Avec ce qui s’est passé fin 1995, plan Juppé sur la Sécurité sociale, remise en cause des régimes de retraites, il y a eu des dissensions au sein de la section et, début 96, sur cet atelier, la plupart des adhérents ont démissionné, les militants aussi, et moi-même un peu plus tardivement car je devais passer le relais au niveau des mes responsabilités puisque j’étais secrétaire du syndicat, c’est-à-dire en octobre 96. Par contre, ceux qui partaient souhaitaient continuer à faire quelque chose. On en a discuté, plusieurs options étaient ouvertes, sachant que, sur notre petit noyau, nous n’étions que deux à connaître la CNT. Pour moi, elle était devenue maintenant crédible : véritable activité syndicale, en développement dans le secteur public (Poste, éducation, santé) mais aussi dans le privé, et l’option m’est apparue possible. On a fait le tour des différentes options et, finalement, un petit noyau s’est décidé pour un syndicat CNT. Pour la petite histoire, ce sont les copains qui n’étaient pas spécifiquement anarcho-syndicalistes qui se sont montrés les plus rigoureux au niveau des statuts, notamment sur le problème de l’indépendance.


Question
 : À propos des statuts justement, pourquoi ce besoin de reconnaissance juridique, alors que le simple fonctionnement affinitaire pouvait être envisagé, et dans le cadre de ces statuts, quel mode de fonctionnement a été mis en place, et puis comment s’affirmer anarchosyndicaliste dans la France actuelle ?


Réponse
 : La rédaction des statuts a suscité beaucoup de discussions sur plusieurs plans. On est parti de statuts types mais on a nous-mêmes défini le mode de fonctionnement et ce que les gens qui s’étaient regroupés ensemble souhaitaient faire : indépendance du syndicat par rapport à toutes les pensées et partis politiques, mode de fonctionnement avec décisions prises par l’AG et rotation des tâches, adhésion : pas simplement prendre une carte mais participer ; pas consommateur mais acteur, en fonction des disponibilités de chacun, bien sûr, donc pas d’adhésion passive, ce qui implique que toute adhésion est soumise à l’AG. Il s’agissait d’avoir une cohérence de comportement avec l’objet du syndicat.

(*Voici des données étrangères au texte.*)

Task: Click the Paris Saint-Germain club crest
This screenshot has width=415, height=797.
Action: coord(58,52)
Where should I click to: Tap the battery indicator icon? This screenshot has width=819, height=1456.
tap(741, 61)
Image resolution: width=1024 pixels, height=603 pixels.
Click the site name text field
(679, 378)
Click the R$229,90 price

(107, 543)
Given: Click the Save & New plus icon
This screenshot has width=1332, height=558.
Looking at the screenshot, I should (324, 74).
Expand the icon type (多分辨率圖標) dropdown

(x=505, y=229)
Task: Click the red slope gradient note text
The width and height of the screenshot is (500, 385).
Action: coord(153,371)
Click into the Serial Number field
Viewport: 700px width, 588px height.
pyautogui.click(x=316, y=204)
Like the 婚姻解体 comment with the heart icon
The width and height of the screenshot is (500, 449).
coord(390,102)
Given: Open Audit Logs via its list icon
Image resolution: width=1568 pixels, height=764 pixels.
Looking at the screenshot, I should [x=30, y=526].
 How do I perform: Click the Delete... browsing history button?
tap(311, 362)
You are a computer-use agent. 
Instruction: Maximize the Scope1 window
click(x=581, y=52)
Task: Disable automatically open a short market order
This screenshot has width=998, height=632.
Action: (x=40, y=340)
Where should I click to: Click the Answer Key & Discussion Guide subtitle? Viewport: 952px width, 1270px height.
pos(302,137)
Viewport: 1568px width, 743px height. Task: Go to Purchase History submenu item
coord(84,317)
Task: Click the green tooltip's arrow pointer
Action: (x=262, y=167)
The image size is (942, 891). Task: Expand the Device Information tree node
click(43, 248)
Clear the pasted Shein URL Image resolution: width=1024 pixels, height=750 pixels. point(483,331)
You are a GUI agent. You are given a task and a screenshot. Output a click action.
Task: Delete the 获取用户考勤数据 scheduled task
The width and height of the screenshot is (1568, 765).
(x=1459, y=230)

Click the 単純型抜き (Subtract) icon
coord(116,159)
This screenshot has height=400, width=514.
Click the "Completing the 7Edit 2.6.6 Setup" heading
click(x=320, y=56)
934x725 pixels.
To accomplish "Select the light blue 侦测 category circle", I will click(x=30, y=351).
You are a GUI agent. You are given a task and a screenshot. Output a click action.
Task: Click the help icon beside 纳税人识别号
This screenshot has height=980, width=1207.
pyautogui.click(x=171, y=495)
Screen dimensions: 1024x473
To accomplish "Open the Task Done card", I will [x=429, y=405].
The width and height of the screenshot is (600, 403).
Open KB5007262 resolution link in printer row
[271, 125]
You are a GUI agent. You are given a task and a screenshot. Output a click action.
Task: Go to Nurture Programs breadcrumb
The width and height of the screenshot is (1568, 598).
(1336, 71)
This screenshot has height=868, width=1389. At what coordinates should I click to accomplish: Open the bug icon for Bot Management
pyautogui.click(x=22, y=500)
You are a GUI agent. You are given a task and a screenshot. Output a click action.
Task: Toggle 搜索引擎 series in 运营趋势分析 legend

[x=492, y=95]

L’adhésion au niveau national n’a pas posé de problème puisque j’étais connu. Elle a même été vue d’un bon œil car c’était la première fois qu’une section se créait dans une grosse entreprise, dans ce secteur de la chimie. Ce qui fait, entre autres, l’originalité de la CNT, c’est que c’est le syndicat local qui définit ses modes d’intervention, son travail, pas le national ni la confédération.


Question
 : Donc les gens qui ont créé avec toi la CNT étaient intéressés par la réflexion sur « quelle société ? » et non pas seulement par les conditions de travail ou le temps de travail ?


Réponse
 : Ce qui m’a agréablement surpris, c’est que les copains ont immédiatement embrayé sur des idées, des notions qui n’apparaissent pas dans le syndicalisme tel qu’on le côtoie habituellement. Dans le cadre des discussions préparatoires à la rédaction des statuts, ont été évoqués non seulement la nature des salaires mais aussi la hiérarchisation, les classifications, le contenu des postes de travail, c’est-à-dire qu’a été remise en cause la division du travail telle qu’elle existe : ouvriers postés/maîtrise/encadrement, pour déboucher sur cette notion : à partir du moment où quelqu’un effectue un travail, quelle que soit sa fonction, salaire identique pour tous. Et ce qui m’a étonné c’est que cela a été accepté pour ainsi dire spontanément.

Ont été également abordés : l’utilité de la production, pourquoi faire tel produit et pas tel autre, etc. Les gens se sont ainsi rendu compte que l’anarchosyndicalisme ne remettait pas seulement en cause le patronat et l’exploitation économique, mais avait toute une critique par rapport au mode de construction de la société, son fonctionnement, ses structures hiérarchiques, etc. et se donnait pour objectif en fait un bouleversement complet de cette société par le biais d’une gestion directe par les gens concernés à leur niveau dans un cadre général fédéraliste.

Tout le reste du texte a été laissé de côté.